Some months later a headless torso is found in the river nearby and Superintendent Blount, with whom Nigel has worked before, suggests he lends a hand in the investigations. Strangeways agrees and stays with the Seatons, the better to observe the dynamics of the family. There are two mysteries to solve; identify who the headless corpse is and then to understand who committed the murder and why.
The former is solved relatively easily if somewhat gruesomely when a head is found in a string bag up a tree. The second conundrum is more complex but has a surprisingly simple answer and with such a relatively small field of suspects the reader has a shrews suspicion of what went on, even if the mix is complicated by the suspicion that some might be working in tandem. Curiously, Blount disappears out of sight before the denouement.

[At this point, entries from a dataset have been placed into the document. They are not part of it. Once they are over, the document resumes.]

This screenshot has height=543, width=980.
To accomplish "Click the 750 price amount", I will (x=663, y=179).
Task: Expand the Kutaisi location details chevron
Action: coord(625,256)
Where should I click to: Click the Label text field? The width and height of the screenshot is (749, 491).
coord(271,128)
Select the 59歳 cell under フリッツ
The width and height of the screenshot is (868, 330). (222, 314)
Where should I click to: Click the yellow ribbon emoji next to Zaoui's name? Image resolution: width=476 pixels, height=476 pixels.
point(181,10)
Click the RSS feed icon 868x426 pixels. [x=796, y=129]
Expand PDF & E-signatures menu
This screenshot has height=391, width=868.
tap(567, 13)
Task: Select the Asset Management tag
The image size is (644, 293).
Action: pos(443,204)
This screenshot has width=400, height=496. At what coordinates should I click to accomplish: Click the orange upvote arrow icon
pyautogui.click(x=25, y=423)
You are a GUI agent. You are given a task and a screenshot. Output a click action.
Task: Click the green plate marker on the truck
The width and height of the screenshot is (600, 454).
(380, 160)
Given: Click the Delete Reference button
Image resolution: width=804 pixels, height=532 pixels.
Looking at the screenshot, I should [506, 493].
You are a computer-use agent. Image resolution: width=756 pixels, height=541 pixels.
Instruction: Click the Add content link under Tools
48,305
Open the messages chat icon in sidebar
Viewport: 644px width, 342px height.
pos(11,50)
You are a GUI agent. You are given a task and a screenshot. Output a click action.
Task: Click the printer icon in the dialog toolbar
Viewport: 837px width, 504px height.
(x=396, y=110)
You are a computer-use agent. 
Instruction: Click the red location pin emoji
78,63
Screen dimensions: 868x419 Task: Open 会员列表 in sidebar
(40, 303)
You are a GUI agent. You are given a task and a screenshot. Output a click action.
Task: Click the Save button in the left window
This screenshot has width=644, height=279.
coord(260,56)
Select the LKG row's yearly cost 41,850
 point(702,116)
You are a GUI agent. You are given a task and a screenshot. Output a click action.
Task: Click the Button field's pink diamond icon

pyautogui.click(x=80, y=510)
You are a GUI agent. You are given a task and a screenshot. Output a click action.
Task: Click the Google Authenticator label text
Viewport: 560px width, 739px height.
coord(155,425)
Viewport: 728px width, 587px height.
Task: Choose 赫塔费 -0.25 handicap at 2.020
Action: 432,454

As befits a poet, Nicholas Blake was the nom de plume of Cecil Day Lewis, a theme running through the book is the power of poetry. Robert Seaton had lost his poetic muse ever since he inherited Plash Meadows and the death of Oswald, for obviously his is the headless torso, has a cathartic, liberating effect which inspires him to produce, in Strangeways’ opinion, his finest work. To create poetry requires an alignment between one’s creativity and ease of mind. The other ever present leitmotif is the atmospheric house and its ability to evoke different moods and passions.
For the modern reader one of the controversial aspects of the book is the treatment of Finny Black who was a dwarf and was probably mute, although this was not conclusively established. The attitude of the other characters towards him and the language used to describe him might well upset those of a sensitive disposition, but, sadly, is reflective of the attitudes prevailing at the time.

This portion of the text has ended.